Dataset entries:
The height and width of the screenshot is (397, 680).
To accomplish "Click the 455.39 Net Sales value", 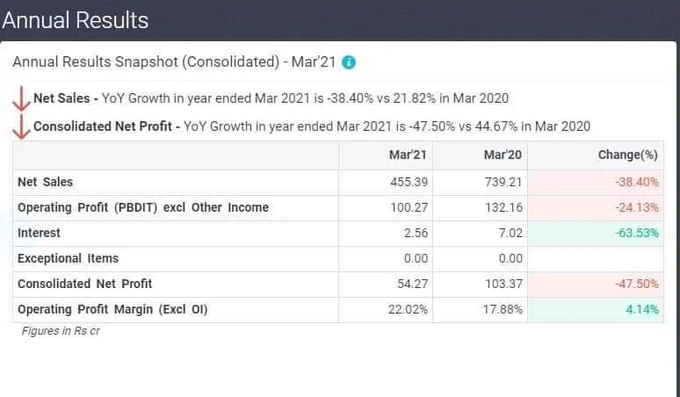I will (409, 182).
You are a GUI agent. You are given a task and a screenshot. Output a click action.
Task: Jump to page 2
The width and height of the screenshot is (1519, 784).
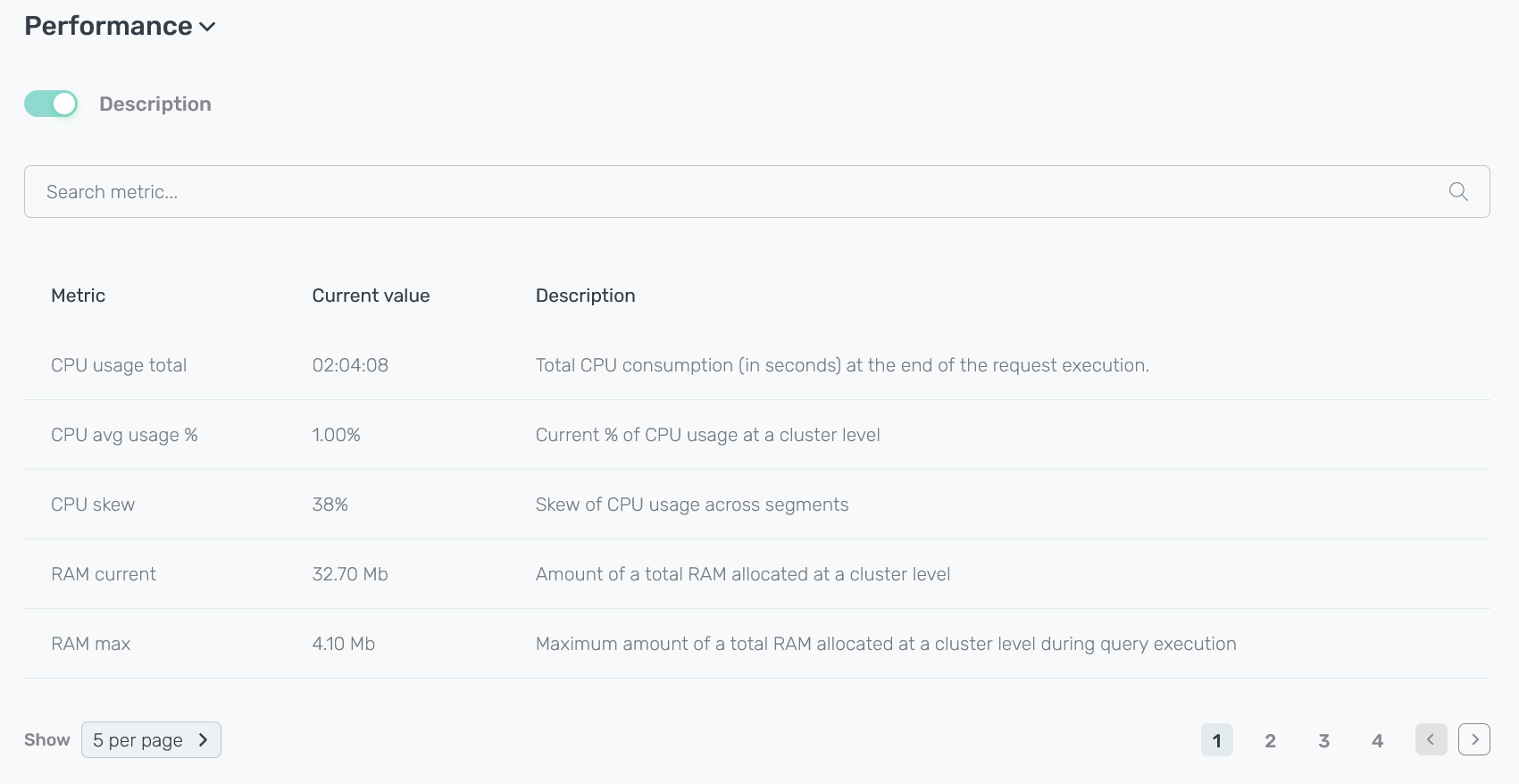click(1270, 740)
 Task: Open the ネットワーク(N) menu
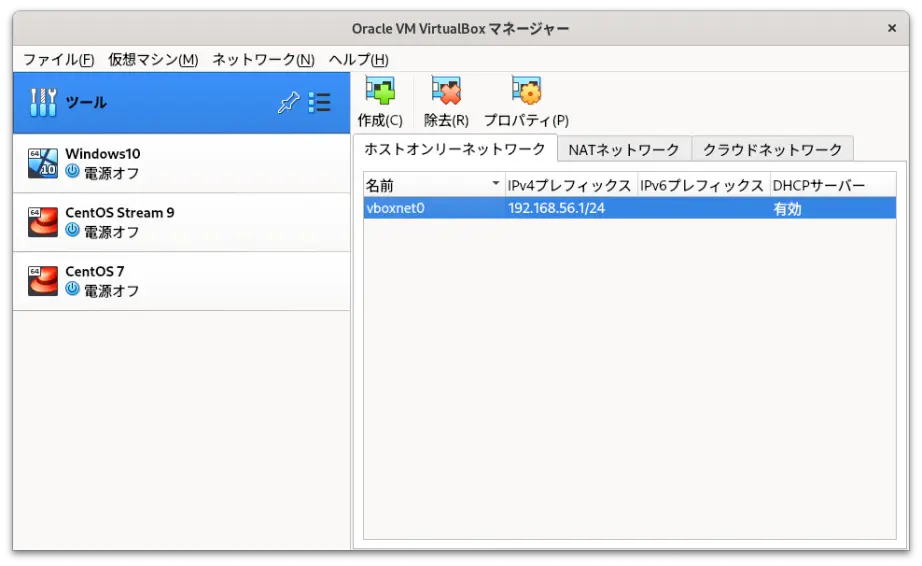click(263, 59)

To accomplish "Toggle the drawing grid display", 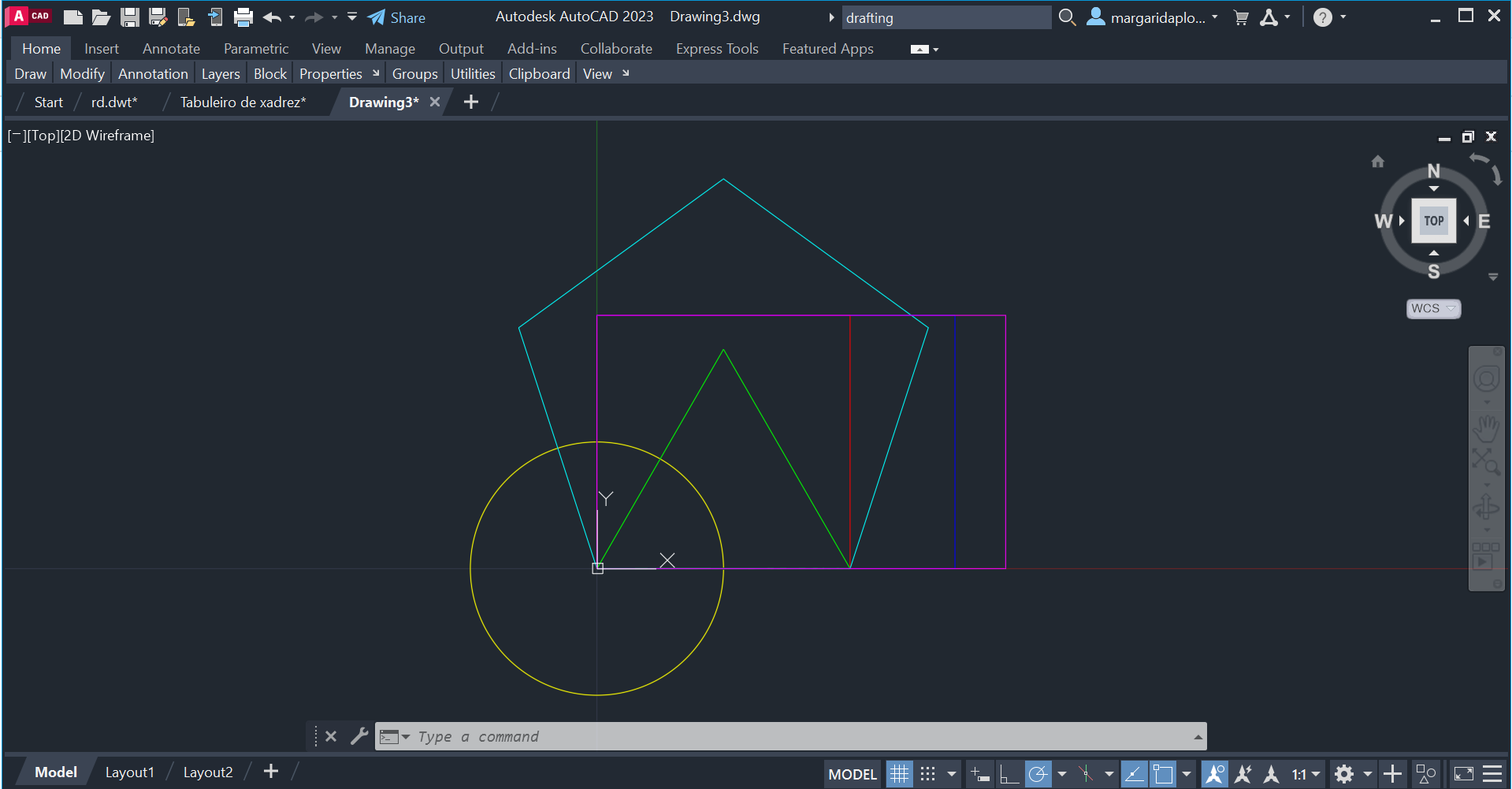I will pyautogui.click(x=899, y=774).
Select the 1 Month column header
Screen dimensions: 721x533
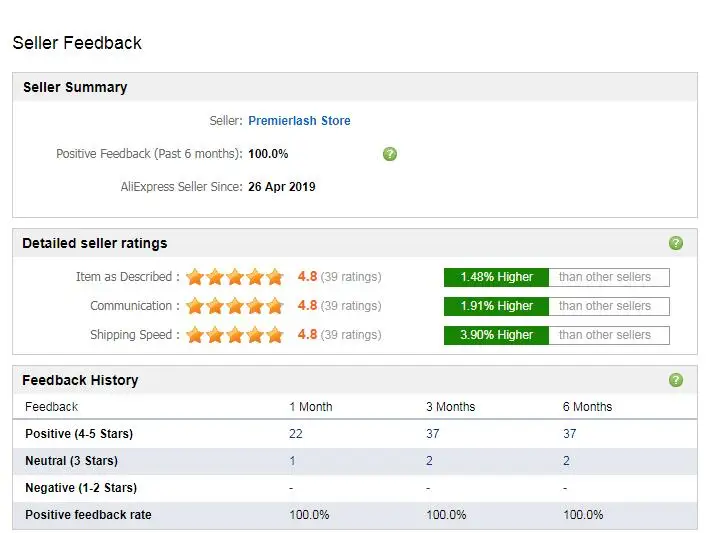click(311, 407)
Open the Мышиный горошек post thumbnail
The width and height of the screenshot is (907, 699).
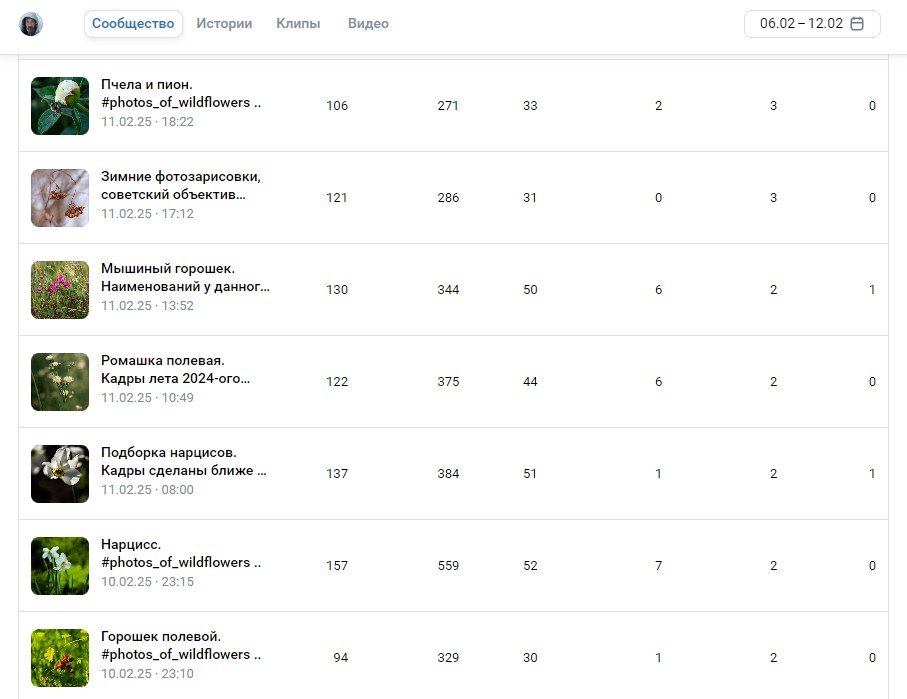click(60, 290)
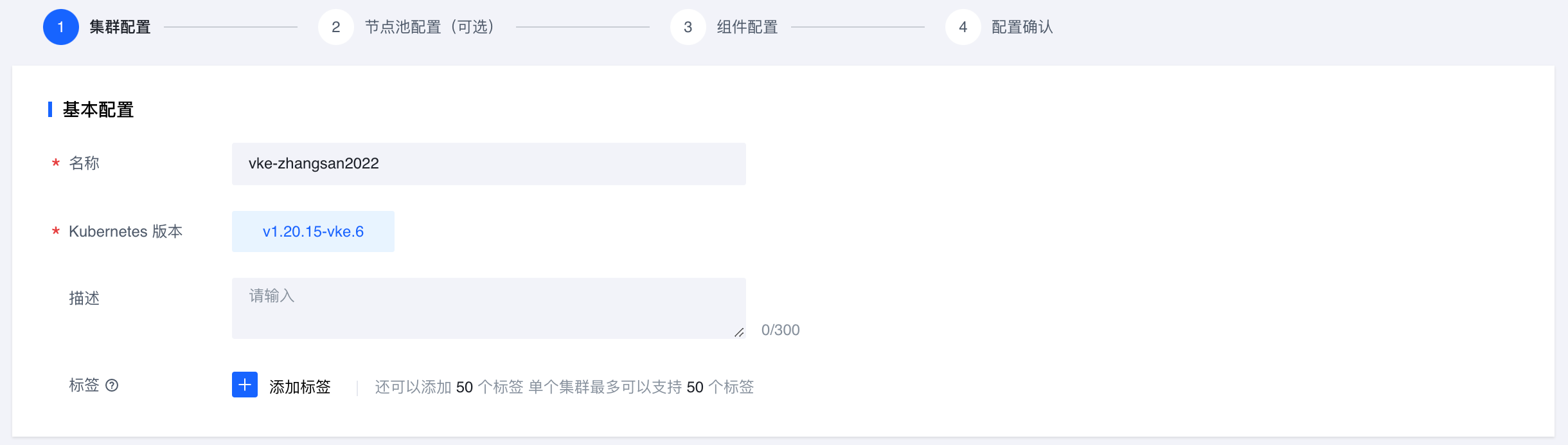Go to the 集群配置 step label
1568x445 pixels.
(120, 27)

Instructions to follow: Take the line that contains "Screen dimensions: 721x533" and every line after it down to the last line of the entries above, and output them exactly, with nothing else and no pictures.

Solution for this exercise:
Screen dimensions: 721x533
click(311, 407)
Open the Мышиный горошек post thumbnail
The width and height of the screenshot is (907, 699).
click(60, 290)
Go to the 集群配置 step label
1568x445 pixels.
(120, 27)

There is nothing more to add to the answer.